>> Start SUPPLIED ENTRIES
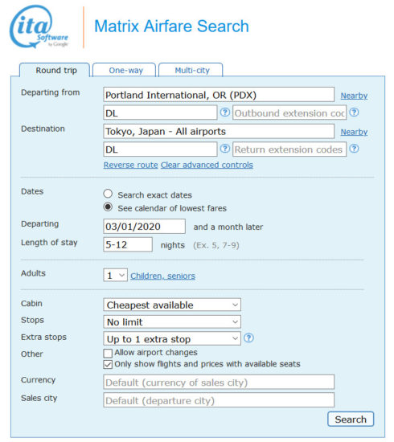Click the Length of stay input field
This screenshot has height=442, width=394.
(x=128, y=244)
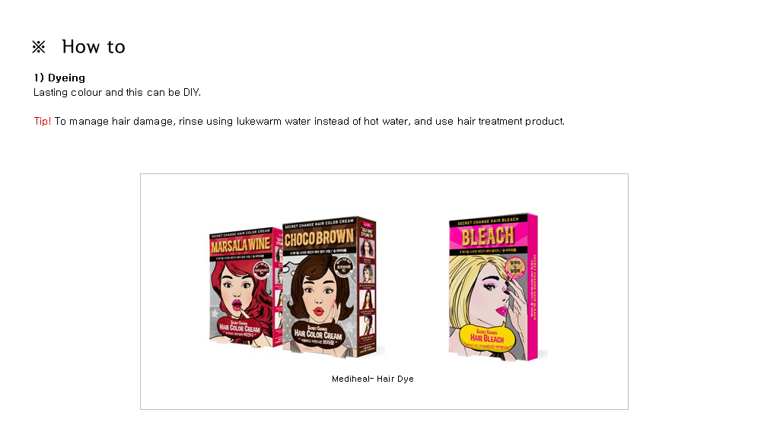The height and width of the screenshot is (438, 761).
Task: Click the 'How to' heading
Action: pos(94,47)
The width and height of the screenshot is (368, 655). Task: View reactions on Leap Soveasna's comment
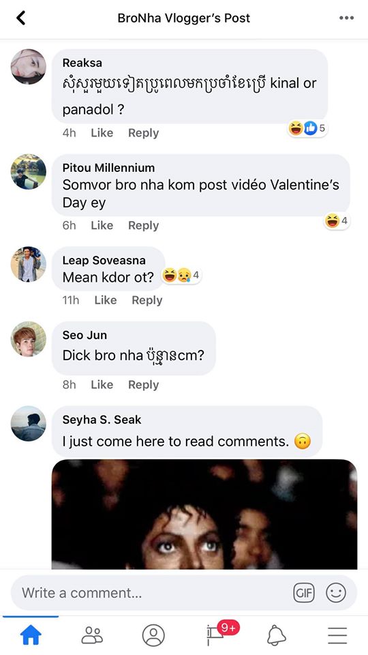click(181, 275)
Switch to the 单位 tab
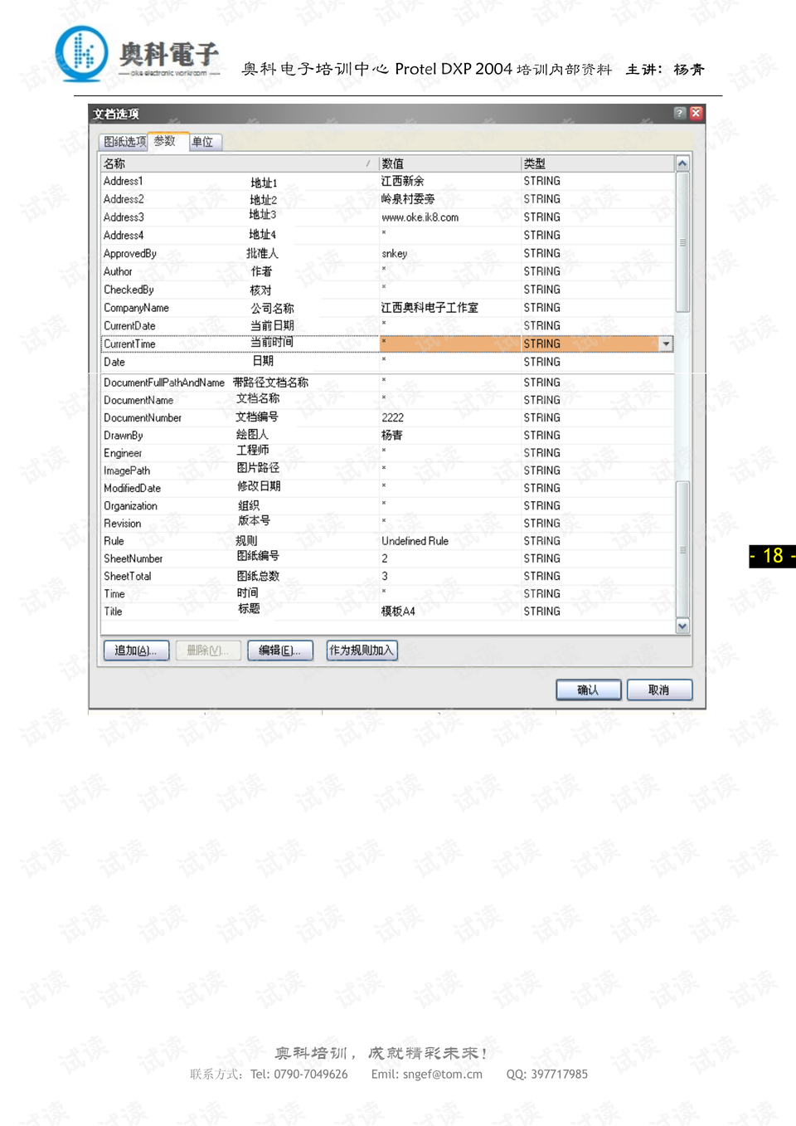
>> End SUPPLIED ENTRIES
Copy the items from the line holding "The width and" through the end of the items, inclusive, swapping "reactions" for "replies" and leaving everything else unchanged. Leave the pictures out of your answer.

- RESULT FOR THIS TASK -
The width and height of the screenshot is (368, 655). Task: View replies on Leap Soveasna's comment
click(181, 275)
Switch to the 单位 tab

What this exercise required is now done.